Start line Preparations

Step 1: Clothing

You are at the start line and the race is about to be underway. You should consider all options to keep warm. Most marathons start early and the sun might not be up yet to warm you. 

As you await at your corral, (non-elite runners stay at the start line for a while)you can consider wearing warm clothes that you won’t mind shedding off once your body heats up after a mile or two of running.  

Items of clothing help you to keep warm without having to expend the energy that you will need for the marathon run. 

It’s better to be dry and too warm than be slightly cold before the race. 

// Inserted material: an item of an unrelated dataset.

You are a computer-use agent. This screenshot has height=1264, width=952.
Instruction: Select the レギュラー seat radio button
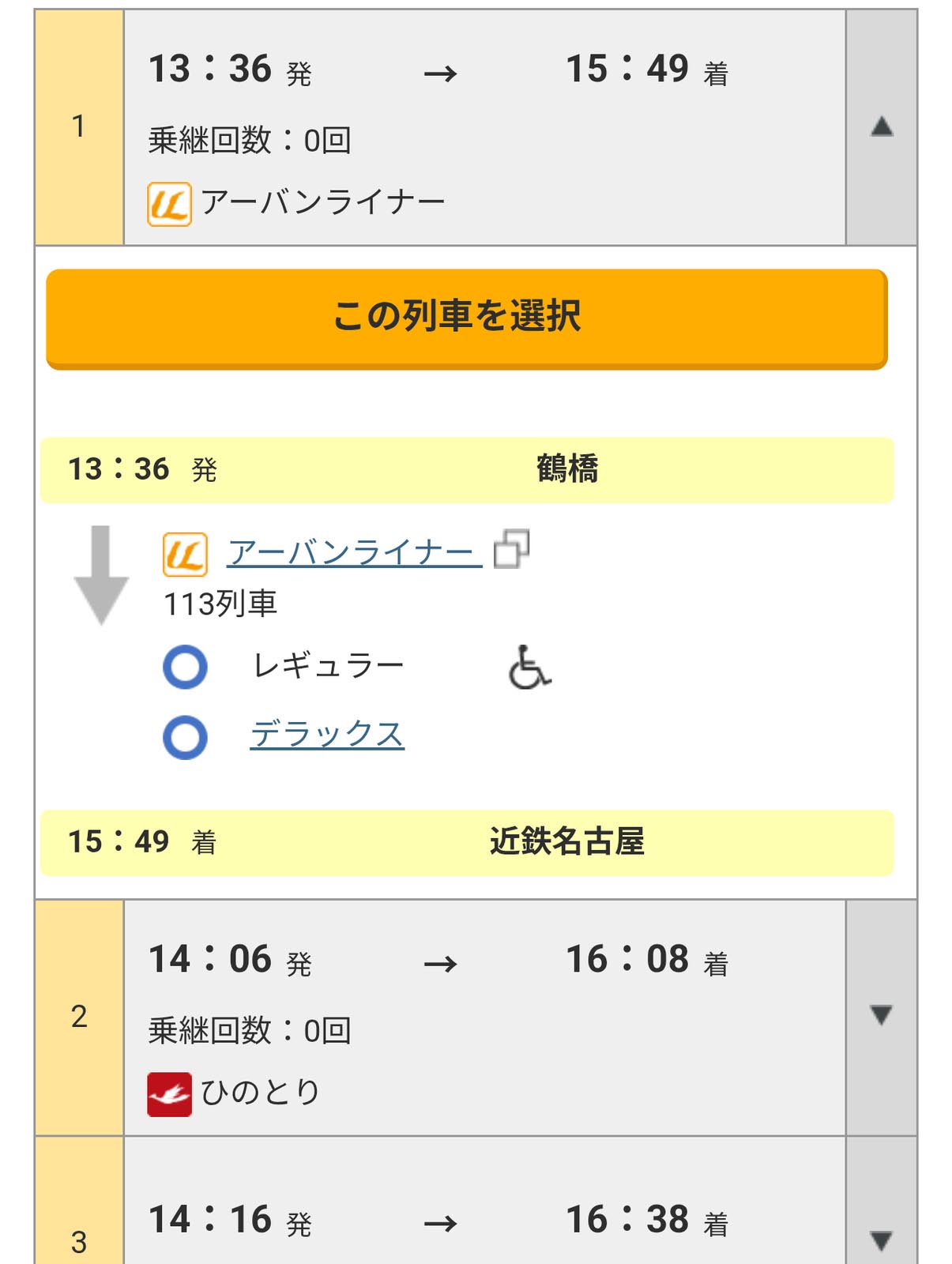tap(184, 664)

Warming up in a limited space

Step 2: Warming up in a limited space

At the start line, you don't have much room and the warm-up exercise should be dynamic  stretching. 

Consider exercises like lunges that reduce internal resistance while promoting stride efficiency and hip extension. Such exercises will help ready your legs for the miles and also avoid muscle cramps deep in the race. 

Dynamic exercises should take less than five minutes to prepare your legs and body for optimal performance.

A dynamic stretching routine should be simple yet effective. It can be a combination of exercises that include:

● Leg swings

● Lunges

● Ankle rolls

● Skipping drills etc.

Note that you should’ve performed most of the pre-run exercises in your marathon preparation plan. These exercises when performed for the first time can leave your body sore and it’s not a feeling you wish to have when running a marathon course. 

Implement these stretching routines in your daily marathon pre-workouts and runs to make your body adjust on marathon day.

Preparing your Lungs

Step 3: Preparing your Lungs

Marathon running doesn’t need critical priming of your metabolic system (breathing, lungs, heart) like shorter races. When running a marathon or a half marathon, you can adjust easily by warming up on the first kilometers of the run. 

It means that you need to be ideally slow at the start to allow you to measure your body performance for the day. Most novice runners jump to the sound of the gun and get riled up by other runners and make the mistake of starting the race fast.


The marathon warmup is a significant part of the months of preparation you have attained. If you are running your first marathon you need to know how to prepare for a marathon. The idea is to prime your body and legs while conserving as much energy and glycogen levels for the race ahead.